Exercise instructions →
Collect all lines from the listing that include the string "section".

Provided entries →
+++
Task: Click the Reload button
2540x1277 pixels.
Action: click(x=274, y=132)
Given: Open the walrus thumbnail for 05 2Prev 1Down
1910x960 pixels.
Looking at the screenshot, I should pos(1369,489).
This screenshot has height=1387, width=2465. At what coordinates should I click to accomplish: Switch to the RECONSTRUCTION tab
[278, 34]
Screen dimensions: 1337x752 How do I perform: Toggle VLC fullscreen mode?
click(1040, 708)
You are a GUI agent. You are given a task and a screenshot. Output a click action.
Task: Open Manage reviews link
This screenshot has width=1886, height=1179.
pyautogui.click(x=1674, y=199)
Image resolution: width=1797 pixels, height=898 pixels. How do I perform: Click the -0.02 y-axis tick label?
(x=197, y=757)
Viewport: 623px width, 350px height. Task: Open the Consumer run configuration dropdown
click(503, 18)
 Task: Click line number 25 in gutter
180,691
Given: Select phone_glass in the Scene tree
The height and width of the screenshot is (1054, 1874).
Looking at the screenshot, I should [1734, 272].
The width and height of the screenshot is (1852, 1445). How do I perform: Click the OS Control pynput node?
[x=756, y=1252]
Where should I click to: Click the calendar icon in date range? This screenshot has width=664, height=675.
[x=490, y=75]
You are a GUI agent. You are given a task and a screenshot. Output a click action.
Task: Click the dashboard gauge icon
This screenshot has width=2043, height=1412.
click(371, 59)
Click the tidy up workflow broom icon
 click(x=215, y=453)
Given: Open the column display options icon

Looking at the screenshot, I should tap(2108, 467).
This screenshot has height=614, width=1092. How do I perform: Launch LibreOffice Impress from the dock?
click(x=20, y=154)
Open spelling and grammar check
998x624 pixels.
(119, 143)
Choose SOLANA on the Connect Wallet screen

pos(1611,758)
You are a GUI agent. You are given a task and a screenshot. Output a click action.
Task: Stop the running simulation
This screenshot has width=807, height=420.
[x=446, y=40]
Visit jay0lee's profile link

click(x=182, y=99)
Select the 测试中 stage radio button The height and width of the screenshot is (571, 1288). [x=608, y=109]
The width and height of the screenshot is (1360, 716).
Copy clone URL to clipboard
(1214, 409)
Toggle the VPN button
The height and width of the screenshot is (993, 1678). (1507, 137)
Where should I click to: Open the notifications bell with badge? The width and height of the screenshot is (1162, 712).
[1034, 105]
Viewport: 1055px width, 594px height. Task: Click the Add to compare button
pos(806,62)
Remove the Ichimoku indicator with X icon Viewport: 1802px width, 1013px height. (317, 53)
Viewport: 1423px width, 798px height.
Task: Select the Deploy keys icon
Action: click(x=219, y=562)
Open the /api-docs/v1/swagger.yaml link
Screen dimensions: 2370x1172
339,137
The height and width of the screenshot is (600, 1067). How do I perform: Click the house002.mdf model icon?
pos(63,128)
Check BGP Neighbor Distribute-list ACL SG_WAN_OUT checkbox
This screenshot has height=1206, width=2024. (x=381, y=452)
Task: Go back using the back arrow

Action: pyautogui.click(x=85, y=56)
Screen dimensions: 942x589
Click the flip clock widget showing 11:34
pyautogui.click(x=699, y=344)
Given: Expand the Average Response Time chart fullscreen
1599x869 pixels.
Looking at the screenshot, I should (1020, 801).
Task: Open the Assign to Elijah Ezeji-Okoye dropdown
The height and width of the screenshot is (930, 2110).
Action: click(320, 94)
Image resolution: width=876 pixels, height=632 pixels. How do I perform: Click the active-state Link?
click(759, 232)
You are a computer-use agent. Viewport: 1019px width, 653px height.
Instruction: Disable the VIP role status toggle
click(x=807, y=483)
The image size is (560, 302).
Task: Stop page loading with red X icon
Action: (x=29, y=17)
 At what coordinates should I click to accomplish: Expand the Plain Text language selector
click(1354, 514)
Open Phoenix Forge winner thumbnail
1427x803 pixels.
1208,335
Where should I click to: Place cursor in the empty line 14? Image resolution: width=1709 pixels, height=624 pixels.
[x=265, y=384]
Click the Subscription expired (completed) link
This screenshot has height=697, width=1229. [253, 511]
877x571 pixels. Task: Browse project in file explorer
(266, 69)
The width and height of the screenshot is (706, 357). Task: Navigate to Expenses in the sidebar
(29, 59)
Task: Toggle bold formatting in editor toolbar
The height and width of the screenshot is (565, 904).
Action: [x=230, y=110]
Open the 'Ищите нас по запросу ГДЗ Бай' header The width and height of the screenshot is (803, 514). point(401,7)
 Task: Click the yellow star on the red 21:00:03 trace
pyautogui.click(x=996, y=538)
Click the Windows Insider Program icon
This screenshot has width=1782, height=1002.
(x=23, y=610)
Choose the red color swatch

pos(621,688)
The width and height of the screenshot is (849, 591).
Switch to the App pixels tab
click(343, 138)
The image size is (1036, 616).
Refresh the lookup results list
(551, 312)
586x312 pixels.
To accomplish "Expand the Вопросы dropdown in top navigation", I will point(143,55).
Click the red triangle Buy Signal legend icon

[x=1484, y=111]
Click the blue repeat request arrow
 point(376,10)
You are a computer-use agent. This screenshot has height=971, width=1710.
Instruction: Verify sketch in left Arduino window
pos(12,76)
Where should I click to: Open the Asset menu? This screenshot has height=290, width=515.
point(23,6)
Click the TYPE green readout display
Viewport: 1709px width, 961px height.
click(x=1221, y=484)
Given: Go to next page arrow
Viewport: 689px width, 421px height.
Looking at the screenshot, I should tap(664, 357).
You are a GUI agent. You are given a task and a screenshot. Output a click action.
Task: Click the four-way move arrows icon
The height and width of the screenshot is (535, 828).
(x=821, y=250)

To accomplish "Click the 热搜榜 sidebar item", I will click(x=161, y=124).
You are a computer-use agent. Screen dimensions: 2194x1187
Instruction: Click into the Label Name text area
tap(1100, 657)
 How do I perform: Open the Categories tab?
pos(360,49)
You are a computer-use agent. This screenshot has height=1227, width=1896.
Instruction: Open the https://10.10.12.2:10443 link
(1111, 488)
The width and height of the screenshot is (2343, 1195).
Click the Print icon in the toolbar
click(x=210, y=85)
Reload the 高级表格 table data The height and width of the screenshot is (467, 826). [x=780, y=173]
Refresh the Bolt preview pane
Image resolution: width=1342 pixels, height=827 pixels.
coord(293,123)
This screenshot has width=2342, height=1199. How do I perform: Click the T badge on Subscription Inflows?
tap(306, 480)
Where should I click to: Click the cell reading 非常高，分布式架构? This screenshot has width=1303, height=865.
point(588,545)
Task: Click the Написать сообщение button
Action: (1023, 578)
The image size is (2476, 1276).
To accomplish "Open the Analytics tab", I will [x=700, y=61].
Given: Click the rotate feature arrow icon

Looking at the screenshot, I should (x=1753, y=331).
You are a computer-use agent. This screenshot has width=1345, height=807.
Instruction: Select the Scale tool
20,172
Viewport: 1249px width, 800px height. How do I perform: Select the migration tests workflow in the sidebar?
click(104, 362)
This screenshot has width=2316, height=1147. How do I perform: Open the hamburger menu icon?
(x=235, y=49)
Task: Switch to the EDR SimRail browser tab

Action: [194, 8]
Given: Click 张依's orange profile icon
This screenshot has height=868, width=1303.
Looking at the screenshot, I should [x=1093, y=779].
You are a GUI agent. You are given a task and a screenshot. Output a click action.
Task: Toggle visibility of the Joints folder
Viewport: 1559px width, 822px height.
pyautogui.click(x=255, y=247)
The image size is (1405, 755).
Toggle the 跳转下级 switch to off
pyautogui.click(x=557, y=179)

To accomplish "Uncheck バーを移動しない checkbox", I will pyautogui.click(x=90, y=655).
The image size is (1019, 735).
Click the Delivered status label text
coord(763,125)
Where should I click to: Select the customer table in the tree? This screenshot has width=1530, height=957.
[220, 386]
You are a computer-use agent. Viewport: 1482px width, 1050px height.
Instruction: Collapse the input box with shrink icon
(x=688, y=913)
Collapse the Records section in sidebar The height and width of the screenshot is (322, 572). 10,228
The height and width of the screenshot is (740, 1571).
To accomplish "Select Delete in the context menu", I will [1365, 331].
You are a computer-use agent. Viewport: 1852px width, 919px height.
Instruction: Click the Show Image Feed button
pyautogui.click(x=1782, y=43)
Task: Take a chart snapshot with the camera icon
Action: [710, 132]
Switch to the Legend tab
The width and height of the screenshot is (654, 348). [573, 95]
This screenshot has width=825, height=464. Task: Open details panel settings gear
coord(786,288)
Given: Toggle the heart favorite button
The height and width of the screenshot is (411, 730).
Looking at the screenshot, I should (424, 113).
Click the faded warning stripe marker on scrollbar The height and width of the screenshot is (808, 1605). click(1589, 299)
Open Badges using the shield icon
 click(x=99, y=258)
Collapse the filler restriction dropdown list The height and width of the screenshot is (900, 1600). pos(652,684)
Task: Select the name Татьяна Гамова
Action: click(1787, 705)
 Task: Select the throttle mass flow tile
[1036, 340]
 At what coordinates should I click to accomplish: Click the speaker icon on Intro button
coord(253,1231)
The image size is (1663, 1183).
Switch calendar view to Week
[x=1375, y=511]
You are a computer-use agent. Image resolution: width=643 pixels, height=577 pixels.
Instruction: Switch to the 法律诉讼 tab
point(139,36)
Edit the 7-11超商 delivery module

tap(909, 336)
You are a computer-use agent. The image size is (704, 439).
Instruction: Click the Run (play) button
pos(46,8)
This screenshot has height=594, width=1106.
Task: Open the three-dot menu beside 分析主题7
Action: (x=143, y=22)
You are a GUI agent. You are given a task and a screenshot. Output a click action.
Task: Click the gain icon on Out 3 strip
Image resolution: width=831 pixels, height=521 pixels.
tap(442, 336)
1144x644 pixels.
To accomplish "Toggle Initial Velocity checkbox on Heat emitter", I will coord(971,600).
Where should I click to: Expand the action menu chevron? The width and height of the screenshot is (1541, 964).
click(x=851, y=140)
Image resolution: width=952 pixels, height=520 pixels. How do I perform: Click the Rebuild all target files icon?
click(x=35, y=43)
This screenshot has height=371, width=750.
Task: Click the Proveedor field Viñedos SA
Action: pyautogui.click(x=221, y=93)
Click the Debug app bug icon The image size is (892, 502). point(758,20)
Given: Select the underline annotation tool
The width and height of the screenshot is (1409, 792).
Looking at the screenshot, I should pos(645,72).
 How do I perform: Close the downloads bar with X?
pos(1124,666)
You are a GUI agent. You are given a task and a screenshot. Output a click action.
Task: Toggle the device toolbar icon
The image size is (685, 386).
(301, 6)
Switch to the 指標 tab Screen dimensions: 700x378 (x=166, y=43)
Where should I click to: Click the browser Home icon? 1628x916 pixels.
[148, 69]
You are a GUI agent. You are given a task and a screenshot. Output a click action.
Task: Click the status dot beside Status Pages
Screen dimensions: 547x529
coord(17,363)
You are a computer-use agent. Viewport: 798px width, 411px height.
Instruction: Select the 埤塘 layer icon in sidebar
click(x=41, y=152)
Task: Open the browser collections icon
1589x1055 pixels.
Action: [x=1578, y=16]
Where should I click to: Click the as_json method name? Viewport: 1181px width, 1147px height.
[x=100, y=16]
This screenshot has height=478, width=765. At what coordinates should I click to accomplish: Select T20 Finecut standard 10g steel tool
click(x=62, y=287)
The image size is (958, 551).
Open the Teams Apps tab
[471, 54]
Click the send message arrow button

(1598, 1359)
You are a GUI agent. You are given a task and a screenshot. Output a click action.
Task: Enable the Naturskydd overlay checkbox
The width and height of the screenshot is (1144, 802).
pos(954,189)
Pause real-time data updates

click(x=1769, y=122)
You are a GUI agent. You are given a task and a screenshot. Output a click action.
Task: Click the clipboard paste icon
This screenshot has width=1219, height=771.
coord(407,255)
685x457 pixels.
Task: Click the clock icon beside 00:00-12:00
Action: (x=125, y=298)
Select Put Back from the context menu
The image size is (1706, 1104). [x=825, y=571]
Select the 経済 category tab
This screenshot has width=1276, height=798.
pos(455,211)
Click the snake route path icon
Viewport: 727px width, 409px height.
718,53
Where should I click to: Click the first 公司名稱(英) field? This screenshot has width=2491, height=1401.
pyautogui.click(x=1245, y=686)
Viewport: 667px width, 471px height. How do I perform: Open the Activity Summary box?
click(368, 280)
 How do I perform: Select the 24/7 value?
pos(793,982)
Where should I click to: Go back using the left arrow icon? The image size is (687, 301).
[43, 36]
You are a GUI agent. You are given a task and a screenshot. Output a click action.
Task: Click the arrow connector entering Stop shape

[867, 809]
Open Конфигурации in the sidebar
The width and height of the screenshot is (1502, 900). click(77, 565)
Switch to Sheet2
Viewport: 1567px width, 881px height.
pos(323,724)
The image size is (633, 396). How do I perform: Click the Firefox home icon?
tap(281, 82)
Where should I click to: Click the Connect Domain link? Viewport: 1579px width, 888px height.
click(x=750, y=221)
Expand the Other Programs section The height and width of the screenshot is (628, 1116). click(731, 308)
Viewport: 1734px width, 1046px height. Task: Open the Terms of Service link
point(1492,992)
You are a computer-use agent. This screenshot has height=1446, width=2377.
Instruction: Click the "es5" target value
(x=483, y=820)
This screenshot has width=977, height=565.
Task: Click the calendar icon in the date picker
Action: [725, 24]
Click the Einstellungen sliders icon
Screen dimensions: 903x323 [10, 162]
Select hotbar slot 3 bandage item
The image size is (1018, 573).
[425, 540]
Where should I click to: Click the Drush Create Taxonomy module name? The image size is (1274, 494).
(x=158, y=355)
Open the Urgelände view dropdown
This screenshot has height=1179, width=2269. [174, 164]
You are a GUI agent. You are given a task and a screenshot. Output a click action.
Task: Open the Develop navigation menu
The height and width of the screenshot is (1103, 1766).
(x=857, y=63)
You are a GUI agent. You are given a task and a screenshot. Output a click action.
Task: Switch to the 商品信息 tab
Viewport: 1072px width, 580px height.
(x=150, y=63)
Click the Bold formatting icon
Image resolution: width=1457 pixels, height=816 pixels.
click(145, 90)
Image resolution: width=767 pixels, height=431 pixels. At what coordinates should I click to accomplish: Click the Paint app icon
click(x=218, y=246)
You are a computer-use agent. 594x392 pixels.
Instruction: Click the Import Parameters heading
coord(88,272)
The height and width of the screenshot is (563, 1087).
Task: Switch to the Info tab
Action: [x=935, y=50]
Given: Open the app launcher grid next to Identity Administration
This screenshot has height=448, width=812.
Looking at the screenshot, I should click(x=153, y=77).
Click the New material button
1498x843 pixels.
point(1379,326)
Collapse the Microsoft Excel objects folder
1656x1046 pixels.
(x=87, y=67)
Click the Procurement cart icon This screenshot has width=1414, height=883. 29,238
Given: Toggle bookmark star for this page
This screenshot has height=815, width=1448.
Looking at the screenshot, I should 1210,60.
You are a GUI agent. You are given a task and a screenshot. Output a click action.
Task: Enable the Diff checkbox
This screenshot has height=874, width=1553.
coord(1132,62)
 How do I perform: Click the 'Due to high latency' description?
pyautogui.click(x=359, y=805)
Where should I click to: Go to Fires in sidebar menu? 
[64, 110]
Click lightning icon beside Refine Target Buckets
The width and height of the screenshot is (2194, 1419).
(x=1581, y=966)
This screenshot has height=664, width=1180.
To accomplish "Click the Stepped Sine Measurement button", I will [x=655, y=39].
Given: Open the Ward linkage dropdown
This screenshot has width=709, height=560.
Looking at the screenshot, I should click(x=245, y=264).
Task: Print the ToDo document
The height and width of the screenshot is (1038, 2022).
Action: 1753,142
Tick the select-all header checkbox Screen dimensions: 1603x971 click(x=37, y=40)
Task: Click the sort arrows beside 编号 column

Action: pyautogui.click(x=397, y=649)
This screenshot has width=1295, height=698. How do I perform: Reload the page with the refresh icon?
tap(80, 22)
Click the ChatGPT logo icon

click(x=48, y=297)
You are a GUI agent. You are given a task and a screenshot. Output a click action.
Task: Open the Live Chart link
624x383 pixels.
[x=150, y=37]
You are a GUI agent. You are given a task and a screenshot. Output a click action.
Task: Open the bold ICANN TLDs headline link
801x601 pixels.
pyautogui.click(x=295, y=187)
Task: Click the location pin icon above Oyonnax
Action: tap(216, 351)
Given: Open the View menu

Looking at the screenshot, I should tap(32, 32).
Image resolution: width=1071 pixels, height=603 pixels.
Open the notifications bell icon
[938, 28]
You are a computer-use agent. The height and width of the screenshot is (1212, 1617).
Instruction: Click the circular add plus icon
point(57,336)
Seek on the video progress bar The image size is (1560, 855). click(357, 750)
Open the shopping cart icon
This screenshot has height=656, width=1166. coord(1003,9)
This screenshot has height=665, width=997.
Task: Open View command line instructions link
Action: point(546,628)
+++
Output →
Collapse the Records section in sidebar The height and width of the screenshot is (322, 572). 10,228
Expand the Other Programs section The height and width of the screenshot is (628, 1116). click(731, 308)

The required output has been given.